Er macht Aussee zur Mördergrube

Von Herbert Schorn  09. April 2020 00:04 Uhr

Herbert Dutzler führte mit seinem Krimi im März die Taschenbuch-Charts an

Mord auf der Alm in Altaussee! Noch dazu ist das Opfer ein Musiker der beliebten Schlagerband „Kainischer Hasenjäger“. Auch im achten Band von Herbert Dutzlers Krimireihe „Letzter Jodler“, der Ende Februar im Haymon-Verlag erschien, hat der tollpatschige, aber gutmütige Polizist Franz Gasperlmaier alle Hände voll zu tun, um die Bluttat aufzuklären.

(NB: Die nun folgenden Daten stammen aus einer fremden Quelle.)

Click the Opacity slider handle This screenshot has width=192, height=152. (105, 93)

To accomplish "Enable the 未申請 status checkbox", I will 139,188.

Erneut hat der Autor aus Schwanenstadt mit seinem Krimi einen Volltreffer gelandet: Laut der gestern veröffentlichten Bestsellerliste des Buchhandels-Hauptverbandes war „Letzter Jodler“ im März das meistverkaufte Belletristik-Taschenbuch im ganzen Land. Und dabei ließ Dutzler so prominente Namen wie Sebastian Fitzek („Der Insasse“) und Hera Lind („Vergib uns unsere Schuld“) hinter sich. Auf Platz zwei liegt eine Autorin aus dem Bezirk Vöcklabruck: Beate Maxian mit „Der Tote im Fiaker“. Beide führen auch die E-Book-Charts an.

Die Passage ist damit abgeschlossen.